ABOUT THIS EXERCISE>
Exact repetition is required: output every record in full.

RECORDS SHOWN>
★ ★ ★

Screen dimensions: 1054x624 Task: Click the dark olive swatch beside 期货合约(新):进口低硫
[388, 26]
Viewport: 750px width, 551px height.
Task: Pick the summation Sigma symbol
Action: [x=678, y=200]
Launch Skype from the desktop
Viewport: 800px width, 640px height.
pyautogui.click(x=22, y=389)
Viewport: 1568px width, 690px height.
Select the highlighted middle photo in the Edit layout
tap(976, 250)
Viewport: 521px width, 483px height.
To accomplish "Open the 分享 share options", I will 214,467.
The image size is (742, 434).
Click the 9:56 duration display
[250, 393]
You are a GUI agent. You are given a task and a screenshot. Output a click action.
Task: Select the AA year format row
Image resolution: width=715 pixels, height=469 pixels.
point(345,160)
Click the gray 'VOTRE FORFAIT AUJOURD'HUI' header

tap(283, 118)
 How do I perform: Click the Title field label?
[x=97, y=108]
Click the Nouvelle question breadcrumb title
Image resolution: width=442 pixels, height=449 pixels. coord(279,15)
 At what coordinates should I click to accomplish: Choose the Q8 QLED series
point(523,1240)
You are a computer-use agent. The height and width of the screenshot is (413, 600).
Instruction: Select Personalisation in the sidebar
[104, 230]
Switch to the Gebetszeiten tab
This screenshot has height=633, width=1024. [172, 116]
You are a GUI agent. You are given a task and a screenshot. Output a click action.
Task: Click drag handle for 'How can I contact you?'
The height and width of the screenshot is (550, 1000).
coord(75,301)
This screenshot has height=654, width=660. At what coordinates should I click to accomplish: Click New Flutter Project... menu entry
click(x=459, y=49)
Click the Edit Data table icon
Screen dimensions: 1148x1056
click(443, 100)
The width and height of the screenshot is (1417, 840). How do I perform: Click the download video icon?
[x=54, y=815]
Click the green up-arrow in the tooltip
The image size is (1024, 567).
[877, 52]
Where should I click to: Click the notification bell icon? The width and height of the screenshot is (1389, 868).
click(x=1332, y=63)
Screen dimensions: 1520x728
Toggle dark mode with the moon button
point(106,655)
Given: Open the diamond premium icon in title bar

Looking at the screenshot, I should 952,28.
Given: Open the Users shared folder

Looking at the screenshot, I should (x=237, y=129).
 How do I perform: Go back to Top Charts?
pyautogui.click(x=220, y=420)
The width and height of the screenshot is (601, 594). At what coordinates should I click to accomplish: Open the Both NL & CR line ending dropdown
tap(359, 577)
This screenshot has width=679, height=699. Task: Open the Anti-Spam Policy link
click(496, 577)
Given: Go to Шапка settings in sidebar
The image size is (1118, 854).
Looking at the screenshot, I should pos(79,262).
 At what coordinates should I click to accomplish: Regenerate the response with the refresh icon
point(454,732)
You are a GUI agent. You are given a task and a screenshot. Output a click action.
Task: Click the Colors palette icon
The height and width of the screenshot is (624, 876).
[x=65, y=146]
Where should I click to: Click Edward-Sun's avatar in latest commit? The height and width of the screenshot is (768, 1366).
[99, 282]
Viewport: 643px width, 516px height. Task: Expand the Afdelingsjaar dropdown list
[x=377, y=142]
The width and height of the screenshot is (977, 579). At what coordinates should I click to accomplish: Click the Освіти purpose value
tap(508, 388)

★ ★ ★

ANSWER TO THIS PROBLEM>
Screen dimensions: 1054x624 Task: Click the dark olive swatch beside 期货合约(新):进口低硫
[388, 26]
Viewport: 750px width, 551px height.
Task: Pick the summation Sigma symbol
Action: [x=678, y=200]
Launch Skype from the desktop
Viewport: 800px width, 640px height.
pyautogui.click(x=22, y=389)
Viewport: 1568px width, 690px height.
Select the highlighted middle photo in the Edit layout
tap(976, 250)
Viewport: 521px width, 483px height.
To accomplish "Open the 分享 share options", I will 214,467.
The image size is (742, 434).
Click the 9:56 duration display
[250, 393]
You are a GUI agent. You are given a task and a screenshot. Output a click action.
Task: Select the AA year format row
Image resolution: width=715 pixels, height=469 pixels.
point(345,160)
Click the gray 'VOTRE FORFAIT AUJOURD'HUI' header

tap(283, 118)
 How do I perform: Click the Title field label?
[x=97, y=108]
Click the Nouvelle question breadcrumb title
Image resolution: width=442 pixels, height=449 pixels. coord(279,15)
 At what coordinates should I click to accomplish: Choose the Q8 QLED series
point(523,1240)
You are a computer-use agent. The height and width of the screenshot is (413, 600).
Instruction: Select Personalisation in the sidebar
[104, 230]
Switch to the Gebetszeiten tab
This screenshot has height=633, width=1024. [172, 116]
You are a GUI agent. You are given a task and a screenshot. Output a click action.
Task: Click drag handle for 'How can I contact you?'
The height and width of the screenshot is (550, 1000).
coord(75,301)
This screenshot has height=654, width=660. At what coordinates should I click to accomplish: Click New Flutter Project... menu entry
click(x=459, y=49)
Click the Edit Data table icon
Screen dimensions: 1148x1056
click(443, 100)
The width and height of the screenshot is (1417, 840). How do I perform: Click the download video icon?
[x=54, y=815]
Click the green up-arrow in the tooltip
The image size is (1024, 567).
[877, 52]
Where should I click to: Click the notification bell icon? The width and height of the screenshot is (1389, 868).
click(x=1332, y=63)
Screen dimensions: 1520x728
Toggle dark mode with the moon button
point(106,655)
Given: Open the diamond premium icon in title bar

Looking at the screenshot, I should 952,28.
Given: Open the Users shared folder

Looking at the screenshot, I should (x=237, y=129).
 How do I perform: Go back to Top Charts?
pyautogui.click(x=220, y=420)
The width and height of the screenshot is (601, 594). At what coordinates should I click to accomplish: Open the Both NL & CR line ending dropdown
tap(359, 577)
This screenshot has width=679, height=699. Task: Open the Anti-Spam Policy link
click(496, 577)
Given: Go to Шапка settings in sidebar
The image size is (1118, 854).
Looking at the screenshot, I should pos(79,262).
 At what coordinates should I click to accomplish: Regenerate the response with the refresh icon
point(454,732)
You are a GUI agent. You are given a task and a screenshot. Output a click action.
Task: Click the Colors palette icon
The height and width of the screenshot is (624, 876).
[x=65, y=146]
Where should I click to: Click Edward-Sun's avatar in latest commit? The height and width of the screenshot is (768, 1366).
[99, 282]
Viewport: 643px width, 516px height. Task: Expand the Afdelingsjaar dropdown list
[x=377, y=142]
The width and height of the screenshot is (977, 579). At what coordinates should I click to accomplish: Click the Освіти purpose value
tap(508, 388)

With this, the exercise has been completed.